1. Oct 27, 2004

### Nikki196

I have a few questions I've been having troubles with, and I was hoping someone could help me out...
1) A machine does 4000 J of work in accelerating a 20 kg object, intially at rest, at 3.0 m/s2 for 5.0s determine
a) The efficiency of the machine
b) The power output of the machine

2)A block and tackle is used to raise a 100kg load. If the maximum applied force is 220N, how many strands of rope must support the moveable block?

3)A wrench is used to turn a bolt of 6.0mm diameter. The centre of the bolt head is 0.2m from the applied force.
a) what is the IMA of this machine?
b) If the efficiency is 50%, what is the AMA of the machine?

4) A ramp is 12m in length and has a grade of 25%
a)If friction is neglected, what force is required to push a 120-kg box up the ramp?
b) If the actual force required is 490 N, determine the efficiency of the ramp.

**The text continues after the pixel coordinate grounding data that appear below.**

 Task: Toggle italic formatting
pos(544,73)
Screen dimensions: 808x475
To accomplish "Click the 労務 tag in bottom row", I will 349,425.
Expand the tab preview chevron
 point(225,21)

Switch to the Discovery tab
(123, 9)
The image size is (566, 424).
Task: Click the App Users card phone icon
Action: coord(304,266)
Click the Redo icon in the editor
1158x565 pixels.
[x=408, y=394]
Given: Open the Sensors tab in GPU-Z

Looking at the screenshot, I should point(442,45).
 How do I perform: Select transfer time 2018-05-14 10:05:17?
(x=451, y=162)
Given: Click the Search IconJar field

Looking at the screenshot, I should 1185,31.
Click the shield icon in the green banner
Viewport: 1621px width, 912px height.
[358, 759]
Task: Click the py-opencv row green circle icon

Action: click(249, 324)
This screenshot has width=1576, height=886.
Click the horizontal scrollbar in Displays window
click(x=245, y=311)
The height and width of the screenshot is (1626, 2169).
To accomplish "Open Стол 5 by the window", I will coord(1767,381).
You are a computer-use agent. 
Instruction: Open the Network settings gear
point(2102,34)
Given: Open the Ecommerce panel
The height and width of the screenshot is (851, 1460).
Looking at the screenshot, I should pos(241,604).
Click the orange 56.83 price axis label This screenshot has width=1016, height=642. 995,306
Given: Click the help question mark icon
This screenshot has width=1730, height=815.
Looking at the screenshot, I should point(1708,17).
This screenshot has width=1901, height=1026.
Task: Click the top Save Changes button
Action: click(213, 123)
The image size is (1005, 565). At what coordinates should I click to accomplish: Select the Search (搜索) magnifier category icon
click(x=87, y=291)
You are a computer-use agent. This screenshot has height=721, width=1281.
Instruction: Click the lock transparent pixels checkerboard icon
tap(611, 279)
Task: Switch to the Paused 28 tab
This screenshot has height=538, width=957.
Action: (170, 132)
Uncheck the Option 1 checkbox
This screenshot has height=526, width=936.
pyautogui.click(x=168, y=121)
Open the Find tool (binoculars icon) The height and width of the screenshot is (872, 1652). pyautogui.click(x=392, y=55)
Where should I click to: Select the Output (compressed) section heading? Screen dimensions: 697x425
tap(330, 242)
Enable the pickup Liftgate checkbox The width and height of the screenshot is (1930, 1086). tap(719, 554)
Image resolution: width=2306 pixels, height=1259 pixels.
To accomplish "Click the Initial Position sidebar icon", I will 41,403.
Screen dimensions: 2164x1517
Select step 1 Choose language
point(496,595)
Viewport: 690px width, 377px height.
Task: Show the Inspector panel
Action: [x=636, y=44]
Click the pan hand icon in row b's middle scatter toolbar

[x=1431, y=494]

If someone could help me it would be awesome!
Nikki196

2. Oct 27, 2004

### Diane_

That's an awful lot of questions. Let me concentrate on the first.

You have a machine doing a certain amount of work on an object. One thing you want to ask yourself is "where does the energy go" - remembering, of course, that work is energy transferred by mechanical means.

One answer to the question is, obviously, into the speed the object acquires. The energy of motion is called kinetic energy - some of the work done by the machine shows up as kinetic energy. How much? Well, you have a formula to determine kinetic energy. In that formula, you'll have to know the speed of the object, but that's easy to determine - if an object accelerates from rest at 3.0 m/s^2 for 5.0 s, how fast does it end up travelling? Once you have that, you'll have the information necessary to find the kinetic energy.

You'll find that it's less than 4000 J. OK - so what happened to the rest? Well, given the problem, the only thing that could have happened is inefficiency - overcoming friction (hence generating heat), making noise (also eventually generating heat), things like that. How much was lost to that? Well, what's the difference between 4000 J and the kinetic energy of the object?

Once you know that, you can determine the efficiency of the machine. Remember, it would be perfectly efficient if all 4000 J went into "useful" work - in this case, "useful" being defined as kinetic energy. So, take the "useful" work - whatever the kinetic energy was - and divide by the work input, in this case 4000 J. Multiply the result by 100 to turn it into a percent, and Bob's your uncle.

The power output is easy. It did 4000 J of work in 5.0 s. Power is work/time. Just division. And remember - watt is the unit of power. (This is a lot funnier if you hear it instead of read it.)